Kaplumbağa ve Tavşan
Engin Erdem yazdı…
Kaplumbağa ile tavşanı yarıştırmak istesek, kim kazanır? Normal şartlarda kaplumbağa cevabı verecek kimseyi bulamayız sanırım. Hızın artık futbolda hiç de yabana atılmayacak kadar önemi var. Rakibi analiz eden tüm takımlar, önce hızlı oyuncularını işaretleyip ondan sonra geri kalan planlarını oluşturuyorlar. Ona göre oyuncu ve taktik tercihleri yapıp hazırlanıyorlar. Analiz yok, taktiksel hazırlık yok, eldeki en tecrübeli on bir oyuncu ile çıkılan ve mağlup olunan bir Göztepe maçı var elde avuçta kalan.

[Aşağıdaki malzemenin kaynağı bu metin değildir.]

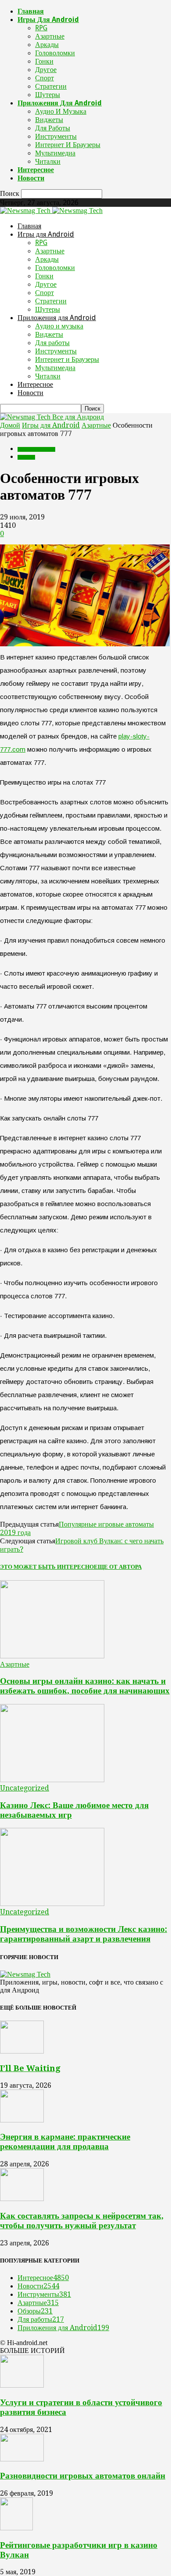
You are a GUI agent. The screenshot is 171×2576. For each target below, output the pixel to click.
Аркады (47, 44)
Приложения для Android (60, 103)
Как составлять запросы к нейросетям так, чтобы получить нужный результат (82, 2220)
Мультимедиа (55, 153)
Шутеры (47, 94)
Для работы (52, 128)
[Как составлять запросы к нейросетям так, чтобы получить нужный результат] (22, 2198)
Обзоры (35, 2311)
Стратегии (51, 86)
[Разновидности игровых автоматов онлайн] (22, 2459)
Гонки (44, 61)
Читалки (48, 161)
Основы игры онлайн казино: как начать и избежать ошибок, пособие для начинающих (85, 1685)
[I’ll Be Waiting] (22, 2051)
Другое (46, 69)
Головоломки (55, 53)
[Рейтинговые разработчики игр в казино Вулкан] (16, 2528)
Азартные (49, 36)
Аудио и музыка (60, 111)
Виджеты (49, 119)
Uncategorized (24, 1788)
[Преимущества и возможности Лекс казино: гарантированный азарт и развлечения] (52, 1903)
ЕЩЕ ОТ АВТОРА (118, 1567)
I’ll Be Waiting (30, 2068)
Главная (31, 11)
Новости (31, 178)
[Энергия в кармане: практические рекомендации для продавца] (22, 2120)
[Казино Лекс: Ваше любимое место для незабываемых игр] (52, 1779)
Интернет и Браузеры (67, 145)
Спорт (44, 78)
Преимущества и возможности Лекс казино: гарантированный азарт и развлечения (83, 1933)
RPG (41, 28)
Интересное (36, 170)
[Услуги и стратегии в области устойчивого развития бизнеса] (22, 2385)
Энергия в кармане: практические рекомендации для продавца (65, 2141)
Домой (10, 425)
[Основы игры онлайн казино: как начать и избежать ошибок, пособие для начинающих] (52, 1656)
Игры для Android (48, 19)
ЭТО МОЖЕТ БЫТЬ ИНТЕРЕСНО (47, 1567)
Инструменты (56, 136)
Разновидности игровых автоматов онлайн (82, 2475)
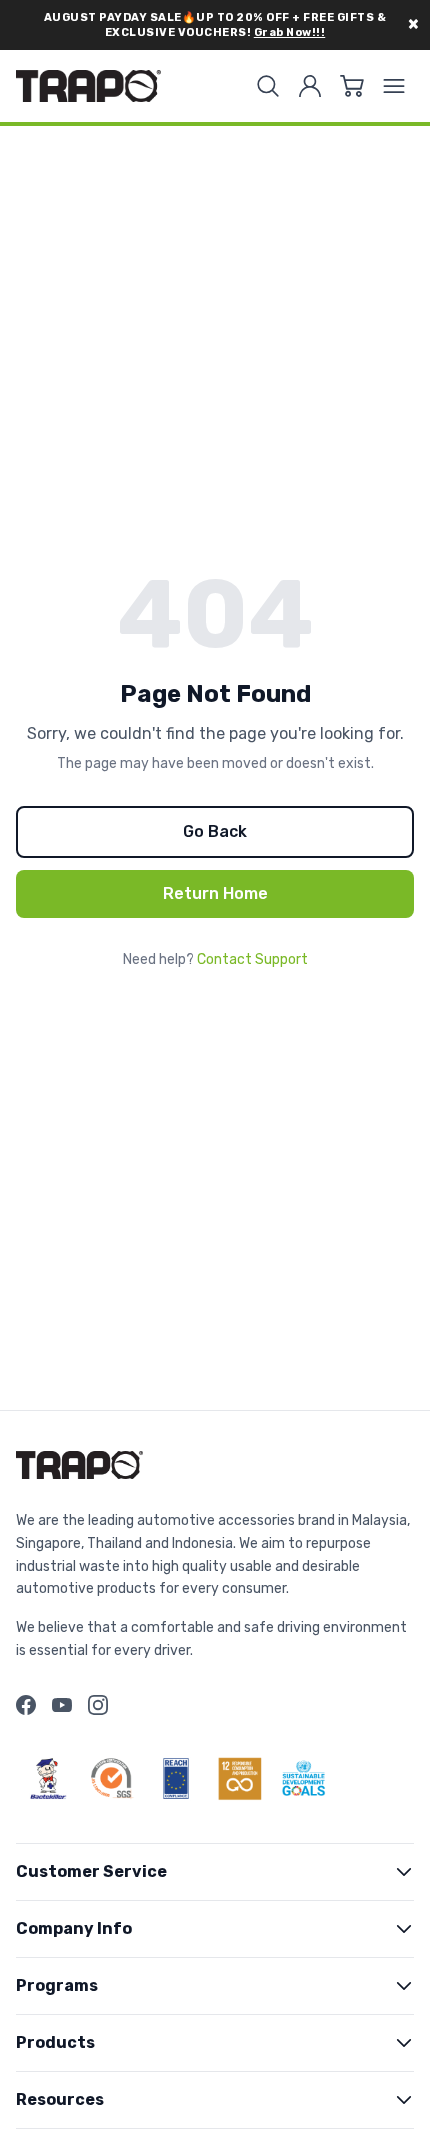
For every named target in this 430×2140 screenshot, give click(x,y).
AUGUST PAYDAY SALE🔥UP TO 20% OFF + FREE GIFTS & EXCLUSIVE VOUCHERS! (215, 25)
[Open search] (268, 86)
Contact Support (252, 959)
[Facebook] (26, 1705)
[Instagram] (98, 1705)
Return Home (215, 893)
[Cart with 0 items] (352, 86)
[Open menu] (394, 86)
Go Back (215, 831)
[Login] (310, 86)
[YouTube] (62, 1705)
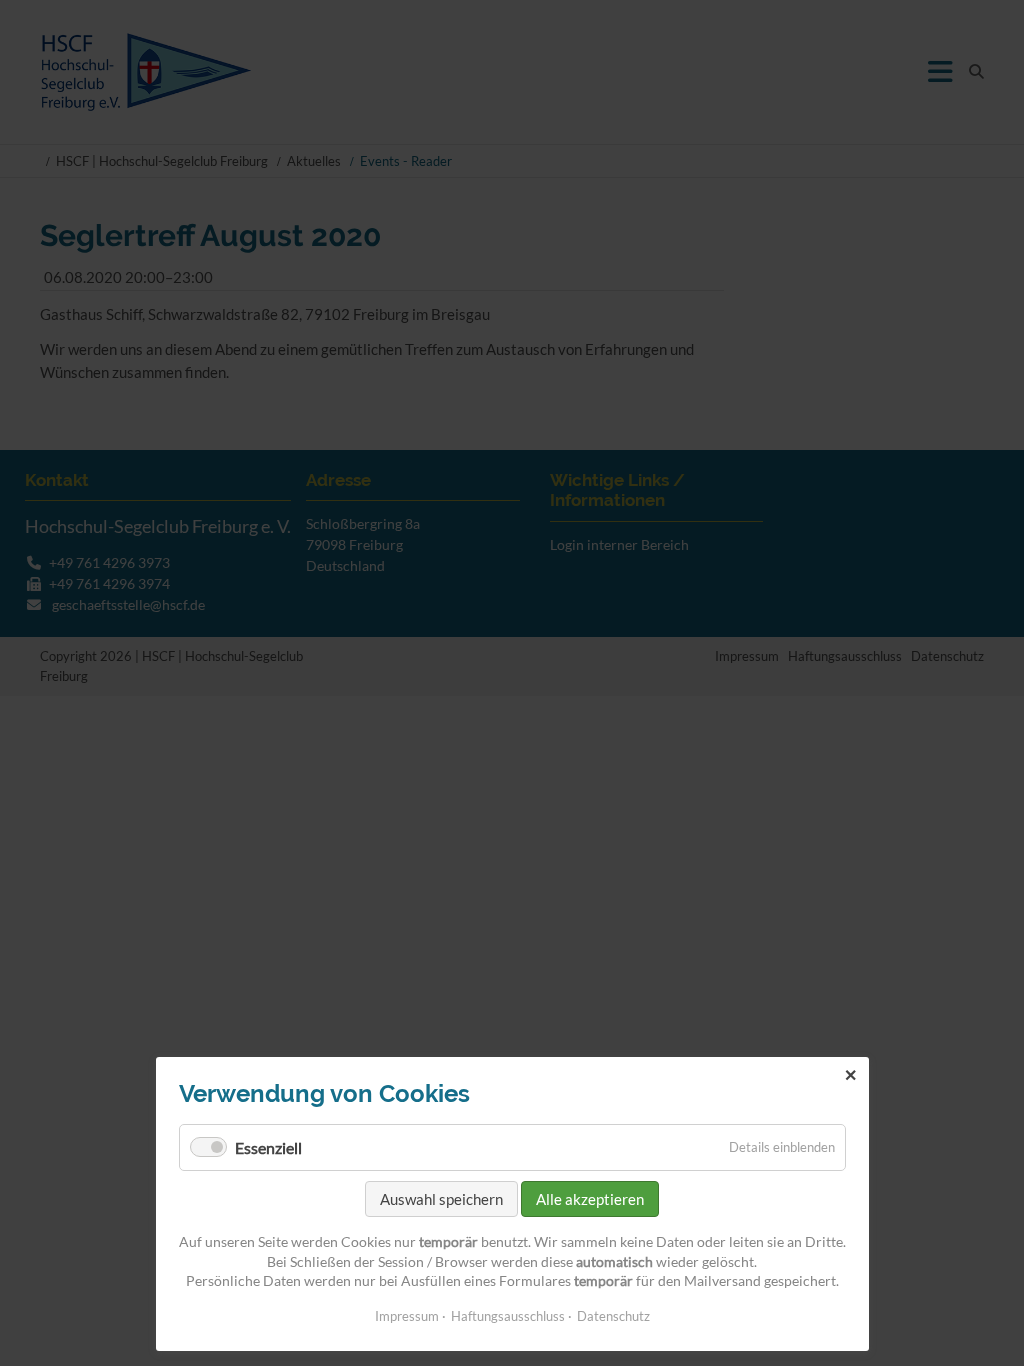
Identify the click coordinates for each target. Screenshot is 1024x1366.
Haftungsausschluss (508, 1316)
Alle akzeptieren (590, 1199)
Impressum (407, 1316)
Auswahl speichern (441, 1199)
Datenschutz (613, 1316)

Çok pozitif bir hava ile hazırlanılan Göztepe maçını kaybetti Antalyaspor. Hem de ilk yarıdan havlu atarak. Özellikle savunma dörtlüsü tercihleri bu sezon çok maç kaybettirdi. Ağır ve hamlesiz oyunculara bir de sol bek eklendi. Kanatların ve orta sahanın yardımından yoksun ağır defans dörtlüsüne karşı gol bulmak kadar kolay bir şey yok. Beş altı sıfır bile bitebilirdi maç.
Bu sezon Antalyaspor’a gelen teknik direktörler, tecrübeye çok önem veriyor. Bana göre en büyük hata, formu tecrübeye tercih etmektir. Celustka örneğine bakarsak, bireysel hatasından ötürü kaçıncı kaybedilen maç bu. Kaçıncı iç saha mağlubiyeti?
Kalan haftalar ve oynanan ümitsiz futbol düşünüldüğünde, karamsarlıktan başka bir şey getirmiyor Antalyaspor. Hücum bölgesine yapılan Sinan ve Podolski transferi güzel fakat bu takım stoper diye bağırıyor. Bakalım çağrıya kulak veren olacak mı? Bu takım toparlanma yoluna gidecek mi? Bekleyip göreceğiz.